I needed something like EKS on Hetzner Cloud. A single OpenTofu module I could reference from another repo, run tofu apply, and have a working Kubernetes cluster. No wrapper scripts, no two-step deploys, no manual snapshot creation. Hetzner doesn’t offer managed Kubernetes, and the existing community modules all had tradeoffs I wanted to avoid. So I built one: hetzner-talos.
Why Hetzner?
A 3-node cluster on Hetzner (CX33, 4 vCPU / 8GB) runs roughly €40/month. The same on AWS with three t3.large instances, the EKS control plane fee, NAT Gateway, and EBS costs over €300/month for equivalent compute. For teams that also need EU data sovereignty (no CLOUD Act exposure, GDPR by design), Hetzner checks both boxes. (More on the legal side in our GDPR guide.)
The European managed Kubernetes landscape is maturing but not there yet. EU Cloud Cost’s Infomaniak review found 500-1000 IOPS storage and unreliable node provisioning. IONOS and OVHcloud exist, but none deliver the EKS experience of “here’s a module, give it a VPC, get a cluster.”

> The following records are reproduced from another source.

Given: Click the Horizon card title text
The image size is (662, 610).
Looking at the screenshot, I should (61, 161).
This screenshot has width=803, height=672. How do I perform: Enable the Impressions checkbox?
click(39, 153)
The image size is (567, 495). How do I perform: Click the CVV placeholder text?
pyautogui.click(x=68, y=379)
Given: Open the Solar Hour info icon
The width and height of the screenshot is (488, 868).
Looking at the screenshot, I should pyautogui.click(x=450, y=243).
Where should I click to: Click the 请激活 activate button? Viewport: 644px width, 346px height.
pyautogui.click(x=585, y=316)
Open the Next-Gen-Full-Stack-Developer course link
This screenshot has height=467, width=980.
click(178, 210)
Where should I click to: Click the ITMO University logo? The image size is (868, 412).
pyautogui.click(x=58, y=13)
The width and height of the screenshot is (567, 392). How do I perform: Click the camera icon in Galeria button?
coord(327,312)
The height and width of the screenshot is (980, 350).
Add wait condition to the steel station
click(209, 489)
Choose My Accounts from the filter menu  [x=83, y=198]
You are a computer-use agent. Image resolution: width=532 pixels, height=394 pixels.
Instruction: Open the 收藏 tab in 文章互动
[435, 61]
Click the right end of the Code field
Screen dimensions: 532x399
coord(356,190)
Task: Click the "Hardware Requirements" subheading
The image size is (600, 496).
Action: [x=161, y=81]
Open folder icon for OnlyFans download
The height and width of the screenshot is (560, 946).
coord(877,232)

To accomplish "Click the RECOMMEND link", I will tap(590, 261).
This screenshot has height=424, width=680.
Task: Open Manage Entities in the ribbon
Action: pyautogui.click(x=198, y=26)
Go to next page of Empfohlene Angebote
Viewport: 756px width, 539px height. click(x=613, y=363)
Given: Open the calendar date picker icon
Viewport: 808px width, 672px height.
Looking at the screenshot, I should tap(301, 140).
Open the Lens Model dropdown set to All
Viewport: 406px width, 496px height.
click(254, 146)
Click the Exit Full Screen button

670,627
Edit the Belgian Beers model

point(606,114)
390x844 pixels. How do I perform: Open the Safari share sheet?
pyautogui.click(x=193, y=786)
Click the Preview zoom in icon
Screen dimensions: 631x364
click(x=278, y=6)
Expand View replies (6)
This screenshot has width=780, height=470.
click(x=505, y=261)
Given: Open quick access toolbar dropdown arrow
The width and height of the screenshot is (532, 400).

EKS vs Hetzner: Networking
The concepts map well:
| AWS EKS | Hetzner + Talos |
|---|---|
| VPC | Private Network (10.0.0.0/8) |
| Subnets across AZs | Subnets in eu-central zone (fsn1, nbg1, hel1) |
| NLB for K8s API | Hetzner Load Balancer (private, L4) |
| Security Groups | Hetzner Firewalls |
| Managed Node Groups | Worker Node Pools |
| EKS add-ons (VPC CNI, EBS CSI) | Cilium, Hetzner CSI, Hetzner CCM |
Hetzner is simpler: one network, subnets per role, no public/private subnet distinction. The eu-central network zone spans three datacenters (Falkenstein, Nuremberg, Helsinki), roughly analogous to availability zones.
The K8s API load balancer is private-only. During bootstrap, the API is reached through control plane public IPs, firewalled to the deployer’s auto-detected IP plus any extra CIDRs like a VPN range.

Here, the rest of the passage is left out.